FAMS is intended to detect, deter, and defeat criminal, terrorist, and hostile activities that target our nation’s transportation systems. FAMS is primarily known for deploying federal air marshals on passenger flights; however, FAMS also conducts numerous ground-based activities in support of its overall mission.
During OIG’s assessment of FAMS’ contributions to TSA’s layered approach to security, they determined that FAMS lacked performance measures for the 24 strategic initiatives and most ground-based activities outlined in its strategic plan. Additionally, FAMS’ VIPR operations performance measures fail to determine the program’s effectiveness. FAMS could not provide a budget breakout by operational or divisional area. Without effective performance measures or detailed accounting of funds, FAMS cannot ensure it is maximizing its resources to address its highest risks and cannot measure the value of its investments in these ground-based activities.

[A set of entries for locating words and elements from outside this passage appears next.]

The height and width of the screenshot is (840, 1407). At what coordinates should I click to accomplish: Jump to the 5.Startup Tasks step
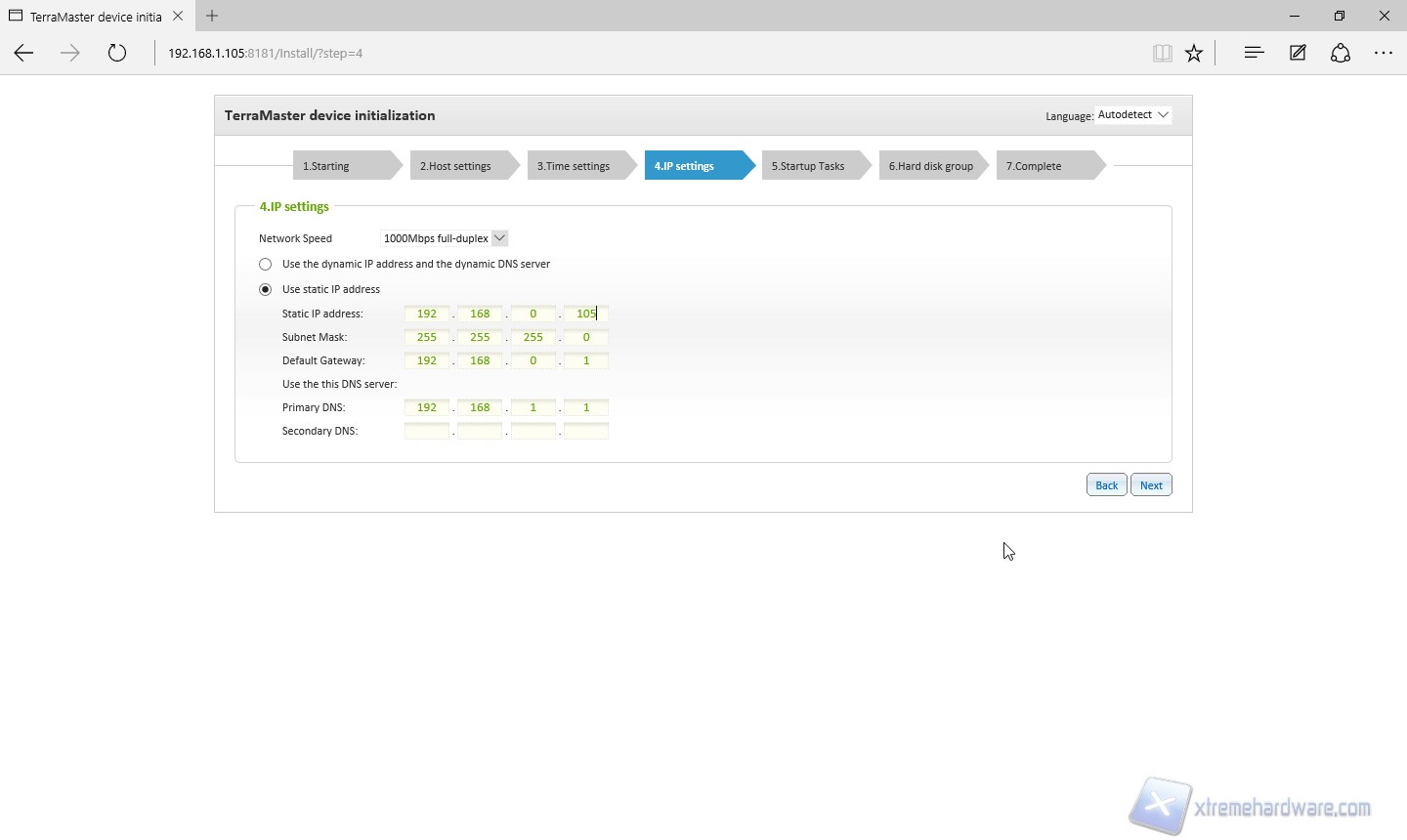(808, 166)
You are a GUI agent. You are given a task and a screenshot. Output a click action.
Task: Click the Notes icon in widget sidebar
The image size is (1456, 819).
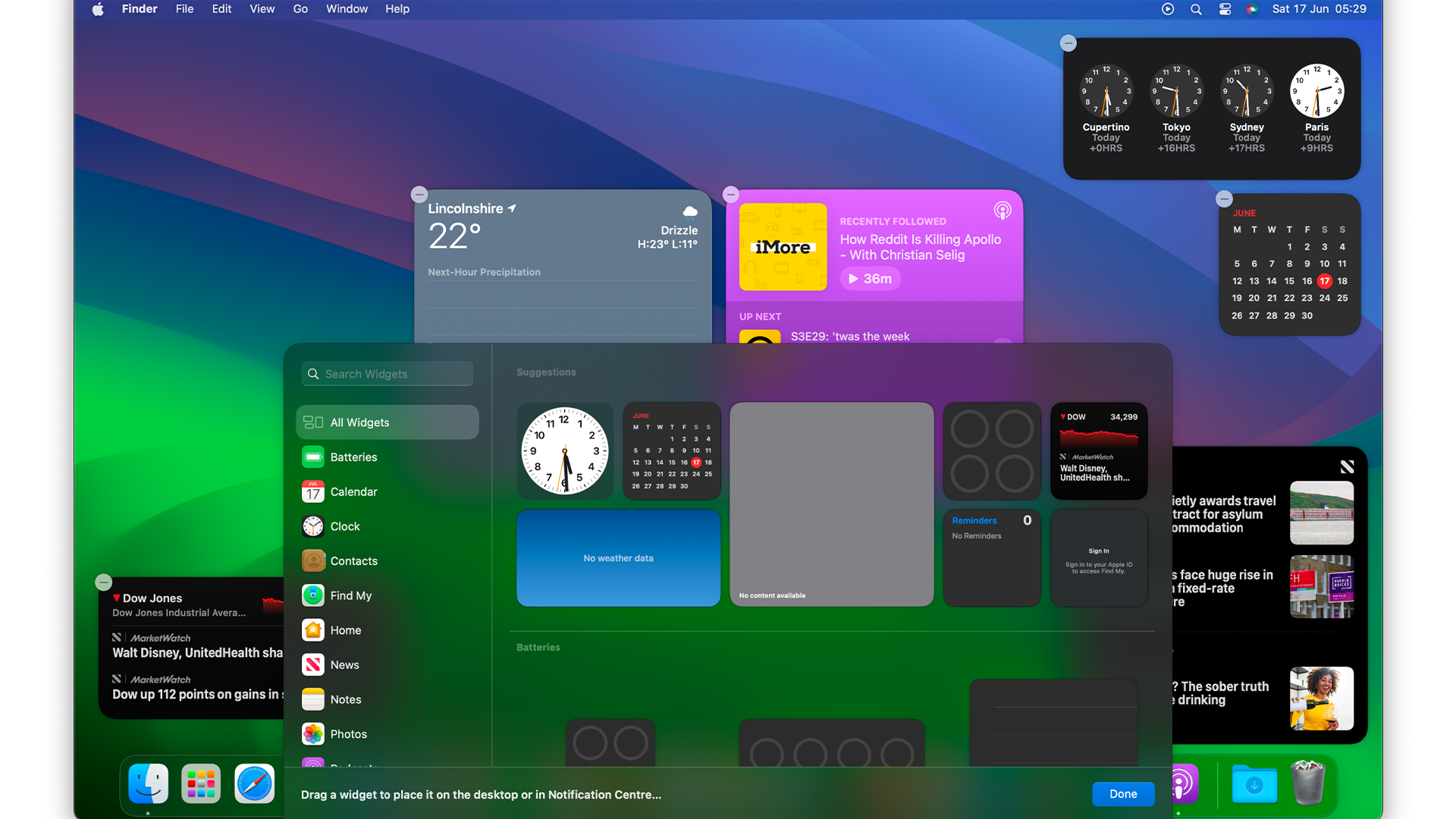(313, 698)
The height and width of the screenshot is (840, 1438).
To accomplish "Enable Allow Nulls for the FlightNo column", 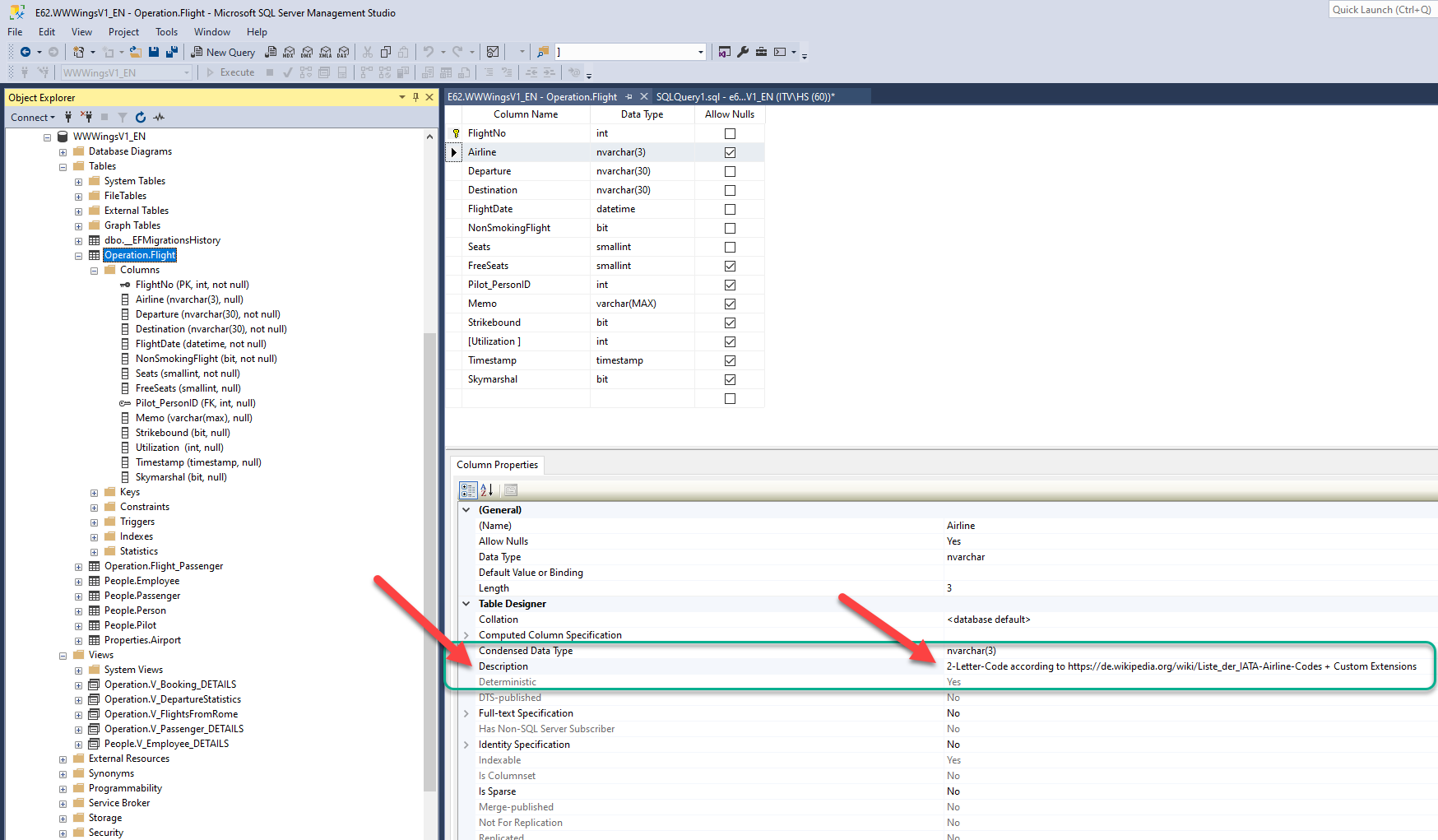I will tap(730, 133).
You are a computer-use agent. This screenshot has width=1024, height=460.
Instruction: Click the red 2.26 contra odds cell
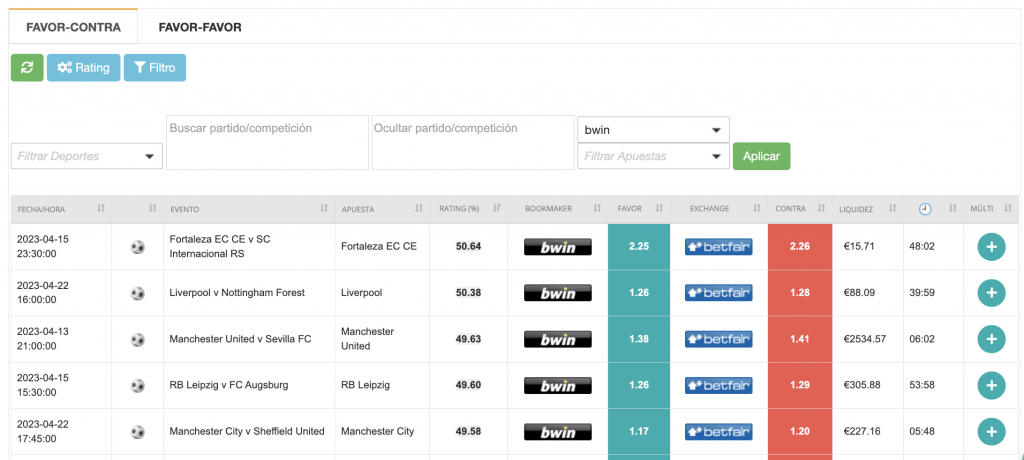pyautogui.click(x=799, y=247)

The FAMS ground-based activities include:
- Visible Intermodal Prevention and Response (VIPR) operations, in which VIPR teams collaborate with local law enforcement to augment security at transportation hubs through an increased visible deterrent force;
- Insider Threat Program, which assesses insider risk threat for TSA, educates government personnel and industry partners about potential insider threat behaviors, investigates insider threats, and participates as an interagency working group member focusing on defensive counterintelligence;
- Joint vulnerability assessments of airport infrastructure in conjunction with the Federal Bureau of Investigation;
- Man-Portable Air Defense Systems Vulnerability Assessments to evaluate domestic and international man-portable air defense system vulnerabilities at airports; and TSA employment suitability and security clearance reviews.
TSA concurred with the two recommendations and described corrective action to implement them. OIG now considers both recommendations resolved and open.